Part 4. A Practical Checklist for Minimizing Scoring​

This checklist summarizes everything you need to do before each transaction to reduce your fraud score and remain undetected.

Profile Preparation (Environment):

• Choose the right proxy type. Residential or mobile (4G/5G) only. Forget about data centers. Make sure your IP geolocation matches your payment card details.
• Configure antidetect. Use solutions that override not only basic parameters but also hardware characteristics (WebGL, Canvas, Audio). Be sure to disable navigator.webdriver and other automation flags.
• Sync all system settings. Your system's time zone, language, and localization must strictly match your IP address.
• Check the IP address for purity. Run the address through IPQualityScore or Scamalytics. The fraud score should be less than 30.

Warm-up and behavior (Time on site):

• Warm up your profile. Don't initiate payment immediately. Visit the website at least 1-2 days before payment. Browse products, read descriptions, add items to your cart, and even remove them. Your account should become more active and build a history.
• Emulate real-world behavior. Allow natural pauses (0.5–1.5 seconds) between fields. Move your mouse along a curved path, and don't skimp on scrolling or hovering over text blocks.
• Make random edits. Occasionally make a mistake when entering data (imitate a typo) and correct it. This is one of the key signs of a real person.
• Manage your withdrawal amount. If you're checking your card, don't try to withdraw a large amount; start with $1–$10 to avoid triggering the limits.

Tech Tricks (3DS Bypass):

• Work only with non-3DS BINs. Check your card in advance against current and up-to-date lists. If the card requires 3DS, you'll need additional bypass techniques (such as BIN hidding or emulating the bank's mobile app), which significantly complicate the process.
• Manage the conversion currency. Some processors may block transactions where the card currency does not match the receipt currency.

Link Analysis:

• Create a unique digital trail. Never use the same email address, phone number, or device for multiple cards. Any common point will tie all your activities into a single graph, revealing your entire network of accounts.
• Use temporary data.
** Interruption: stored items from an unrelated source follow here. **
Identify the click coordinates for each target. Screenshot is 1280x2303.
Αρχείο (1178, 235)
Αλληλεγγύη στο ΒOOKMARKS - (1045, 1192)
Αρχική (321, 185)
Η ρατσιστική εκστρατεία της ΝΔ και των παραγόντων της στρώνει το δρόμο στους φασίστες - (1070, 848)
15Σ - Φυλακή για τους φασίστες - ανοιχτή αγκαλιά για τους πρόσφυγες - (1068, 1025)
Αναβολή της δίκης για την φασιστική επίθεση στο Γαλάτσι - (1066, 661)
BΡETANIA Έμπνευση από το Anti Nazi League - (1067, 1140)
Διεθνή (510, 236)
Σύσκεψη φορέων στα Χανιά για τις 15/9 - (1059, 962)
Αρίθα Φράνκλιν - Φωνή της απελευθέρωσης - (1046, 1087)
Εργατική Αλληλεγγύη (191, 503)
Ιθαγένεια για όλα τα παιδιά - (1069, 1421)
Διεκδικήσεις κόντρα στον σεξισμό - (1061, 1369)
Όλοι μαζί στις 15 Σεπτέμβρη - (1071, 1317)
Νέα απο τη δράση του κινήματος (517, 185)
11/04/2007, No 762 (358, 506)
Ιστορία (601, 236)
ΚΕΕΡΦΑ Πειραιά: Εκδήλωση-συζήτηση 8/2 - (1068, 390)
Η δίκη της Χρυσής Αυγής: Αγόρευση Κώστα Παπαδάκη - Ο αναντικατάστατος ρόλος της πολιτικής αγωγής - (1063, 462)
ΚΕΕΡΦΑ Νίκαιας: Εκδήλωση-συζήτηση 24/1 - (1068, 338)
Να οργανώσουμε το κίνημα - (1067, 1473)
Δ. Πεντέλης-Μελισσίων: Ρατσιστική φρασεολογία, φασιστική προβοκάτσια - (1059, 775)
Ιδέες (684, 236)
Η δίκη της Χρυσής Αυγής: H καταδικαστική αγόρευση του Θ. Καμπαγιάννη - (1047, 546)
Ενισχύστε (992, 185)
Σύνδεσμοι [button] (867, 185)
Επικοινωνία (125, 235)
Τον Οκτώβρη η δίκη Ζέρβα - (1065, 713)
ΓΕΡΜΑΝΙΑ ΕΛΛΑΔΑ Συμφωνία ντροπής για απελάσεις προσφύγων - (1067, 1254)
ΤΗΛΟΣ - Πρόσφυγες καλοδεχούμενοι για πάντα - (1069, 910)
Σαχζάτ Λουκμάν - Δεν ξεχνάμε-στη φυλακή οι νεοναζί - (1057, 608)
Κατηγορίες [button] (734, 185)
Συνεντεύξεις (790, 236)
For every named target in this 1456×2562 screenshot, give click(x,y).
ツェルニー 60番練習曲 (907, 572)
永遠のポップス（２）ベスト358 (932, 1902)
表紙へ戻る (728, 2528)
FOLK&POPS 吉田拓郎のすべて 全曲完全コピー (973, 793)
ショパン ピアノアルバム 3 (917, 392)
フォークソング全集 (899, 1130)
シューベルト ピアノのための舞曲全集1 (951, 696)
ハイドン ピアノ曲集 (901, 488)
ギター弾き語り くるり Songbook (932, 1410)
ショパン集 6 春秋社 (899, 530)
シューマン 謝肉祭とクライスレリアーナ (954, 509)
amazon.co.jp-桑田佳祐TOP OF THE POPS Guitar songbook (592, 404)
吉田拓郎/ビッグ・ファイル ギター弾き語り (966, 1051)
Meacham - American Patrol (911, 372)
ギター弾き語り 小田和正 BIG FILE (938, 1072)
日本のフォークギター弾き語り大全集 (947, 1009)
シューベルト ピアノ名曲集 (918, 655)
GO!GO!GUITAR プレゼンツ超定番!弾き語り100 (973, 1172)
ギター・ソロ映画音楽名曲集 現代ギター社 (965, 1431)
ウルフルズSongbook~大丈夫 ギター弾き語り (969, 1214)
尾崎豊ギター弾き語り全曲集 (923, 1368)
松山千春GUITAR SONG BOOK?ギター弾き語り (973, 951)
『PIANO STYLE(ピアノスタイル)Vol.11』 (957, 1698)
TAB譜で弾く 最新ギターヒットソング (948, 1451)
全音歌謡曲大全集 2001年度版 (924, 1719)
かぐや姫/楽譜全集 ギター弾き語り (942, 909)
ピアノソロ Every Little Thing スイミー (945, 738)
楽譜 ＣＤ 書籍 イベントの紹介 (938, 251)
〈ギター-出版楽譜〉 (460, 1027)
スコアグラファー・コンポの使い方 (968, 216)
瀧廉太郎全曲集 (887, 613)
When registering accounts, use disposable email addresses and virtual phone numbers that are not associated with you.

Conclusion: A race without a finish line​

Antifraud systems in 2026 will be complex AI mechanisms that learn from your every move. They no longer simply check your card and IP address; they analyze your behavior, environment, and connections.

Three key takeaways:

1. Antifraud is a continuous scoring system. Every action you take, from your mouse movement to the time you submit a request, adds points to your fraud score. Once the amount exceeds the threshold, you're blocked.
2. Identity is outdated; connections are important. Even the perfect disguise of individual accounts falls apart if they are linked by a common email address, phone number, or IP address in the bank's graph database.
3. A high-quality proxy and a well-prepared profile are the bare minimum. Stable operation today requires complex behavior emulation (humanization scripts), complete environment isolation, and meticulous attention to detail.

Bank security requirements are growing every year. Banks see not only what you do, but also how you do it. Every extra pixel, straight line of your mouse, or instant click adds points to your fraud score. Your goal is to remain as inconspicuous as possible, blending in with the noise and not giving the antifraud system any reason to single you out from the stream of millions of legitimate transactions.

A quick one-line reminder:
"The bank sees not only your card and proxy, but also your pauses, irregularities, and errors. Every extra pixel adds points to your fraud score. 2026: be slow, chaotic, and unique".